Justifiant sa présence pour raison de "reportage" au sein de l'unité antidrogue tombée dans une embuscade le 28 avril, jour de sa capture par les Farc, Roméo Langlois en a profité pour réduire l'importance attribuée par les autorités à un laboratoire de drogue détruit au cours de l'opération. Alors que Bogota parlait de la destruction de près d'une demi-tonne de cocaïne, le journaliste n'aurait vu qu'un "petit laboratoire modeste (...) duquel un paysan espérait obtenir un peu de cocaïne pour acheter du pain" pour survivre, lui et ses enfants.

Vainqueurs médiatiques d'une libération soigneusement mise en scène à San Isidro pour assurer un impact national et international attestant de la poursuite du conflit en Colombie, les Farc ont associé l'événement à leur 48e anniversaire. Les rebelles ont notamment lu aux villageois de San Isidro et à la presse un "communiqué à l'opinion publique". En à peine 25 lignes, il contient six fois le mot "paix", tout en saluant "les peuples qui se soulèvent, décidés à lutter pour des alternatives au capitalisme chaque fois plus décadent, plus injuste et plus exploiteur".

L'ex-sénatrice Piedad Cordoba, médiatrice de la libération de dizaines d'otages des Farc, croit que celle de Roméo Langlois pourrait effectivement constituer "un pas important vers la paix". Le président colombien Juan Manuel Santos maintient toutefois ses conditions à un éventuel dialogue avec les insurgés, à savoir la fin des actions armées, de la pose de mines antipersonnel, de l'enrôlement forcé de mineurs d'âge et de tout type de séquestration. Le chef de l'État n'en prépare pas moins une réforme législative qui favoriserait une éventuelle réconciliation. Alvaro Uribe et des militaires prétendent que le président Santos affaiblit ainsi la sécurité et la démocratie.

LANGLOIS PORTEUR D'UNE LETTRE DES FARC POUR LE PRÉSIDENT HOLLANDE

BOGOTA, jeudi 31 mai 2012 (avec AFP) - Avant de s'envoler jeudi, à bord d'une ligne régulière, pour Paris où ses parents pourront l'accueillir vendredi matin, Roméo Langlois, qui n'exclut pas de rentrer travailler en France, a annoncé jeudi avoir reçu de la guérilla des Farc une lettre destinée au président français François Hollande.

La missive, qui lance un appel à des "pays amis" afin d'aider à une "sortie négociée" du conflit colombien, contient aussi des "excuses publiques" des Farc (Forces armées révolutionnaires de Colombie) pour avoir qualifié le journaliste de "prisonnier de guerre".
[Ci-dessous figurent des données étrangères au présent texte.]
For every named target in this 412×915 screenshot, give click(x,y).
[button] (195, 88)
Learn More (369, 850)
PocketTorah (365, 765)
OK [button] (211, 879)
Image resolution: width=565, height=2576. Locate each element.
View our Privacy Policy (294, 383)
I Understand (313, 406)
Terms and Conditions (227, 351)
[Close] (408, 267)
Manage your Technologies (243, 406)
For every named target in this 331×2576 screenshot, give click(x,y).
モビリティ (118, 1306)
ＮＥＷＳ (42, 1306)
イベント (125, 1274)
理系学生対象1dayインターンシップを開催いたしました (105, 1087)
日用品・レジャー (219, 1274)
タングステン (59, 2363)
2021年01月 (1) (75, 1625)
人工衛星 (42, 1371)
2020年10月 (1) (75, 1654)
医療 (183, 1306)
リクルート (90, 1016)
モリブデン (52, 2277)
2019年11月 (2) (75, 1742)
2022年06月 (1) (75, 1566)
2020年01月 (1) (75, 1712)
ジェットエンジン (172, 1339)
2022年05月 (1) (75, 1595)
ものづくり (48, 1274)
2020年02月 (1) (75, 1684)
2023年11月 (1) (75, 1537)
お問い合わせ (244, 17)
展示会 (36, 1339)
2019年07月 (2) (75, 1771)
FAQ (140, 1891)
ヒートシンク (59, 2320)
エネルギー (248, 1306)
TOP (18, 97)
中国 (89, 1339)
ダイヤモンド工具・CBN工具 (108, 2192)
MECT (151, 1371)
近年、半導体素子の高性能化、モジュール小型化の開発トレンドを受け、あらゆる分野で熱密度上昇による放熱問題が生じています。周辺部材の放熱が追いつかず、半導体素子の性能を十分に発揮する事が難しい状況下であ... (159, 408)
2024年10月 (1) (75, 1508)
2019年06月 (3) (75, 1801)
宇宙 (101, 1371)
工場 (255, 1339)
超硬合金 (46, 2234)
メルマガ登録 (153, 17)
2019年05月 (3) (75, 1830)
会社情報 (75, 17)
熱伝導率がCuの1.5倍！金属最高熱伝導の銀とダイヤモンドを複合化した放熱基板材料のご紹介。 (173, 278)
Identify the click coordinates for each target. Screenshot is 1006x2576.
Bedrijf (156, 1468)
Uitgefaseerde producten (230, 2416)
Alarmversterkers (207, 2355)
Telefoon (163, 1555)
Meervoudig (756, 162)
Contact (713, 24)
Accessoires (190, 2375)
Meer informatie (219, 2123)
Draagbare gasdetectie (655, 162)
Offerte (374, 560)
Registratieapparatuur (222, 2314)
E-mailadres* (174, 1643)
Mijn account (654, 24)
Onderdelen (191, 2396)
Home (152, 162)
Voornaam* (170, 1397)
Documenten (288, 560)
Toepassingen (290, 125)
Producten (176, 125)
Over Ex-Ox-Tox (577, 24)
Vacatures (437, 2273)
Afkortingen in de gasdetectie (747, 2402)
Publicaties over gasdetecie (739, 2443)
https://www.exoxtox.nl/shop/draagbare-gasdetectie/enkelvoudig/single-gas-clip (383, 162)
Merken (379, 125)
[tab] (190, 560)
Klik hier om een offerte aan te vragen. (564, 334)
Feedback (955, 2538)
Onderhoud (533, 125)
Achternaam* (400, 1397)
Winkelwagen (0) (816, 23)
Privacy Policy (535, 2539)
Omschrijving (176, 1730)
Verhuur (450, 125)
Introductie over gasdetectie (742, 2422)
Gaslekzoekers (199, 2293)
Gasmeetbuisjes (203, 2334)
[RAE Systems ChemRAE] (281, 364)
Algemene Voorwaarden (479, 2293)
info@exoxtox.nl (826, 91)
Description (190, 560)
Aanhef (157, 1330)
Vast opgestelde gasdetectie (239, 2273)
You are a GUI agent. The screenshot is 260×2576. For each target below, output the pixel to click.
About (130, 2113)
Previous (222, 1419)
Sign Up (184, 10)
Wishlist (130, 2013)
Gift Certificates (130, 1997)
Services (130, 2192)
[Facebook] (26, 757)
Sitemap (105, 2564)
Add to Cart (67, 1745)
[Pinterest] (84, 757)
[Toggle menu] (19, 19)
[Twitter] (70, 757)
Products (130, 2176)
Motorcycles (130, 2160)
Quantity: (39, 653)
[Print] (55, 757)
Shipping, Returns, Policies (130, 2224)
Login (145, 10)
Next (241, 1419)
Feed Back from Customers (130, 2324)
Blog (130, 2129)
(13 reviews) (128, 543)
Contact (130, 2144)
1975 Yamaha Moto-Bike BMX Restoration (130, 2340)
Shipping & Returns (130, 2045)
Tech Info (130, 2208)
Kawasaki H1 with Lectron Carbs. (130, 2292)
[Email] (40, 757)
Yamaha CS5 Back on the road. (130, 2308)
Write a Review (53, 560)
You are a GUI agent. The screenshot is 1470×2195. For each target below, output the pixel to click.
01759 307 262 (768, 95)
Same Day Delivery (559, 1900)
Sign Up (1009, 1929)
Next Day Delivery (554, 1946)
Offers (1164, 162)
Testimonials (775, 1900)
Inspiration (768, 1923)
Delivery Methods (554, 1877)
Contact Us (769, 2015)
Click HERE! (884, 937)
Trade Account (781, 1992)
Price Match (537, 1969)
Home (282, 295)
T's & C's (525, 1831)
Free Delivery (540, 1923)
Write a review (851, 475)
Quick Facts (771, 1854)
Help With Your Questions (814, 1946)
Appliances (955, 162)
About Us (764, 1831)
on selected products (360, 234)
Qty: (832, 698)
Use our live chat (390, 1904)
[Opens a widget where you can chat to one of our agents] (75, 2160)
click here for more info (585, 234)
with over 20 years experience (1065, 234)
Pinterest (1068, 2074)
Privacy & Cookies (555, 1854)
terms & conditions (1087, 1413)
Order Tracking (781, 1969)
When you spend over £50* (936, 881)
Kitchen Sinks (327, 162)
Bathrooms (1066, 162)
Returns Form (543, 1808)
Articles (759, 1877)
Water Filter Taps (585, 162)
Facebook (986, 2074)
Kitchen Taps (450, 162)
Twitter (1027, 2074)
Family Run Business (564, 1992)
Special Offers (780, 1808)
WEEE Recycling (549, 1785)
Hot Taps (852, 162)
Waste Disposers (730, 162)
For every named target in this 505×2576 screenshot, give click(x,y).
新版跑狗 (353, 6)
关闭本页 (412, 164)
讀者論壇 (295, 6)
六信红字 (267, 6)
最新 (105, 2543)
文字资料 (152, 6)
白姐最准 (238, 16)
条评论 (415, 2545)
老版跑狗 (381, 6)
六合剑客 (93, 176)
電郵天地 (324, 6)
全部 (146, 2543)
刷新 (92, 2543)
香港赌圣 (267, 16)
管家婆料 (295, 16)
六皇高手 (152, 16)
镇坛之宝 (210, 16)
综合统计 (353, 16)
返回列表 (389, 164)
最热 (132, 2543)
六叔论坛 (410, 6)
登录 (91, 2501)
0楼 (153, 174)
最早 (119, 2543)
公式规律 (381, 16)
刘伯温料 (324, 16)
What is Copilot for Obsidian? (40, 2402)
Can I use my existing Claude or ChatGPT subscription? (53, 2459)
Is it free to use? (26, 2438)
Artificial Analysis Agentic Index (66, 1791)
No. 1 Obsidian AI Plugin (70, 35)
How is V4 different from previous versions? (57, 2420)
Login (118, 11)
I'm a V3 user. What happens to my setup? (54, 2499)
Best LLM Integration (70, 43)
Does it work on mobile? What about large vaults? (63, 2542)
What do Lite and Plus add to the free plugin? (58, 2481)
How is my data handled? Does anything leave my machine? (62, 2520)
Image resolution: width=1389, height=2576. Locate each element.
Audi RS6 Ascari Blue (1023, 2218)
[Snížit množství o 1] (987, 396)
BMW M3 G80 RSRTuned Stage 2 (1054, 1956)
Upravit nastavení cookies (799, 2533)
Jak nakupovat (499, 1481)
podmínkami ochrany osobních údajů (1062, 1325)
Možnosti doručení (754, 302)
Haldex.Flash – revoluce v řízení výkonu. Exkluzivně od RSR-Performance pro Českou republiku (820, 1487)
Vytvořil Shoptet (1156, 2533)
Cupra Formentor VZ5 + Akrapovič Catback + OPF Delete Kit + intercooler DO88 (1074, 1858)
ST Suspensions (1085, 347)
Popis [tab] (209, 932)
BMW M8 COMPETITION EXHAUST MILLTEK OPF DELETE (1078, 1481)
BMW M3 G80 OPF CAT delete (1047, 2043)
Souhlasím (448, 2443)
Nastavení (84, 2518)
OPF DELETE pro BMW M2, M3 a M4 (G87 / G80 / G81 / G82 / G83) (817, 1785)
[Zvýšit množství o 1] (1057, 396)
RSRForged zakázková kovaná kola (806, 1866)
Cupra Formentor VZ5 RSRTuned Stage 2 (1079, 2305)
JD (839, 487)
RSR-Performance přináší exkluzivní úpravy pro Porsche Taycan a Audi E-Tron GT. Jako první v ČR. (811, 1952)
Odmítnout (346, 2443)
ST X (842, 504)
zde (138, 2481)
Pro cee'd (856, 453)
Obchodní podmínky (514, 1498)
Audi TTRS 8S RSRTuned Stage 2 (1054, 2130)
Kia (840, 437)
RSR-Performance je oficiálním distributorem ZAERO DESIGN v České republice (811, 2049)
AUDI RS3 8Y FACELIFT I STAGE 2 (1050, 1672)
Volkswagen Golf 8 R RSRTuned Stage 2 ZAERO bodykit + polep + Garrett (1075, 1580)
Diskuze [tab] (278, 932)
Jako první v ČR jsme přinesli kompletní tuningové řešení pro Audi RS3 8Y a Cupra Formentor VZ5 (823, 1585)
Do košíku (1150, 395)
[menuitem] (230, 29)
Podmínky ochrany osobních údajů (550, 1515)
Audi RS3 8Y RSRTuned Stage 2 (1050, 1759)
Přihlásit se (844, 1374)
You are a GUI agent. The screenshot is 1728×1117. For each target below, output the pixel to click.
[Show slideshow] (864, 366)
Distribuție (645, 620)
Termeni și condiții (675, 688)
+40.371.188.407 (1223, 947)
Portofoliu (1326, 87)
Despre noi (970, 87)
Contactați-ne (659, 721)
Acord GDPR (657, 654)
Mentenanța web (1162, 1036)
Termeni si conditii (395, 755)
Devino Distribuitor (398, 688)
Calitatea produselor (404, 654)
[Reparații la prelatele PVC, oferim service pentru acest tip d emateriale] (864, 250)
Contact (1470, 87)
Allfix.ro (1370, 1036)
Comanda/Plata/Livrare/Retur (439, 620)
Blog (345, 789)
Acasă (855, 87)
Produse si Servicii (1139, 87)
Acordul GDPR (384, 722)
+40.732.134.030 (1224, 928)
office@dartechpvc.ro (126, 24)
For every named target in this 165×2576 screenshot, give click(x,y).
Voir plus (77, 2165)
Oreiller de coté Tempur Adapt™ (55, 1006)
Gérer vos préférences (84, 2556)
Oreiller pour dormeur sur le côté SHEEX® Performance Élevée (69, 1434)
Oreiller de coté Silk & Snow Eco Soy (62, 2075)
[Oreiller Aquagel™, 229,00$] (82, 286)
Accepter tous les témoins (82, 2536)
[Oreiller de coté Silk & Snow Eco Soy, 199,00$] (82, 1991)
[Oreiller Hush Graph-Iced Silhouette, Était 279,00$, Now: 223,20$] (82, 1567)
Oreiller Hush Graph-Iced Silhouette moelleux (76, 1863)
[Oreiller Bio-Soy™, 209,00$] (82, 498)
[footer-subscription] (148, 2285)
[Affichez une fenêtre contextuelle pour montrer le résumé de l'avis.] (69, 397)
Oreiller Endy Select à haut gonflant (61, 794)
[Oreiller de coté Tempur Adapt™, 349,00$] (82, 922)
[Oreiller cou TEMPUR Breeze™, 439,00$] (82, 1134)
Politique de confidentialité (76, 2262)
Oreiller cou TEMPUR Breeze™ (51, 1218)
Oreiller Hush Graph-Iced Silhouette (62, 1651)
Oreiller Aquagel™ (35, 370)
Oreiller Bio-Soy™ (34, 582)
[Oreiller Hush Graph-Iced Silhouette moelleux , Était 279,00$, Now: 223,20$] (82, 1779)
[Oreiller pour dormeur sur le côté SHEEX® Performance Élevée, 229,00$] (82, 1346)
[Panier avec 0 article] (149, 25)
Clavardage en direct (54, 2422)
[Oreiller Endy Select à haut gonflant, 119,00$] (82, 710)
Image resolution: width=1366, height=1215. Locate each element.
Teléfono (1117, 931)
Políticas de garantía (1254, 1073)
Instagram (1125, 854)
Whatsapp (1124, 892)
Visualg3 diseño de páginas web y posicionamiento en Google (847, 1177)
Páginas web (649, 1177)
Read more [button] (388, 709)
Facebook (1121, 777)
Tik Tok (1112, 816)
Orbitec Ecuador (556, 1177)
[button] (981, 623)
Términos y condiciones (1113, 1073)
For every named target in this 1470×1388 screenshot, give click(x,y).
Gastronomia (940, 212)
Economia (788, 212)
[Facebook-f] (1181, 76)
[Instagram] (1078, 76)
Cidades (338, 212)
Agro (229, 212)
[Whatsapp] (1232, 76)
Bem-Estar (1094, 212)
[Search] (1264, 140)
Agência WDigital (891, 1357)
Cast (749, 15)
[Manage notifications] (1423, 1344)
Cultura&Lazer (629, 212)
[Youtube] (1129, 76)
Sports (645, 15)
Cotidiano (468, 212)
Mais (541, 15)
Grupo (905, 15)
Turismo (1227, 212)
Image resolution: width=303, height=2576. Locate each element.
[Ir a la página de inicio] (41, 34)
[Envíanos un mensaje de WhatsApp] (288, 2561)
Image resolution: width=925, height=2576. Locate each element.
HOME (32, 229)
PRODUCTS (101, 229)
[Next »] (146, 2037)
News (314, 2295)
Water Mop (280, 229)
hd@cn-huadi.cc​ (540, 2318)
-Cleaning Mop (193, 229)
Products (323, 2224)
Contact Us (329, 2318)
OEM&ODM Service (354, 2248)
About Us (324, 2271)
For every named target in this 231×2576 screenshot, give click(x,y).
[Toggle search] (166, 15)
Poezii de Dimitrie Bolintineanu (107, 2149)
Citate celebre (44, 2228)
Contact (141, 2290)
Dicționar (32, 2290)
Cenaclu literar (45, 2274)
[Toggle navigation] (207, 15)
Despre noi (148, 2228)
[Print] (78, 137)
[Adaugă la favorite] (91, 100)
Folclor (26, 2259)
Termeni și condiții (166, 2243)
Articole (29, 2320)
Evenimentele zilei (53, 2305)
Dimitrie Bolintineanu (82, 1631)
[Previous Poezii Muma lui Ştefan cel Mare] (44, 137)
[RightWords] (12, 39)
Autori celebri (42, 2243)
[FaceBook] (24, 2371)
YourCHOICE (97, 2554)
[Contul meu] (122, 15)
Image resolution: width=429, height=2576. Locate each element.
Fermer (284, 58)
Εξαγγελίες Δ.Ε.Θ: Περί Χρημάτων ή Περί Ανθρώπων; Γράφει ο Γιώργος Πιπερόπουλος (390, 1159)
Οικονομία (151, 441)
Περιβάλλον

"C'est la première fois qu'ils font des excuses et c'est très important qu'ils précisent que la presse n'est pas une ennemie", a commenté Roméo Langlois, qui s'exprimait lors d'une conférence de presse à l'ambassade de France à Bogota au lendemain de sa libération par la guérilla.

Il a exhorté ses confrères à "continuer de couvrir un conflit de plus en plus oublié", avec des Farc encore fortes de 9.200 combattants.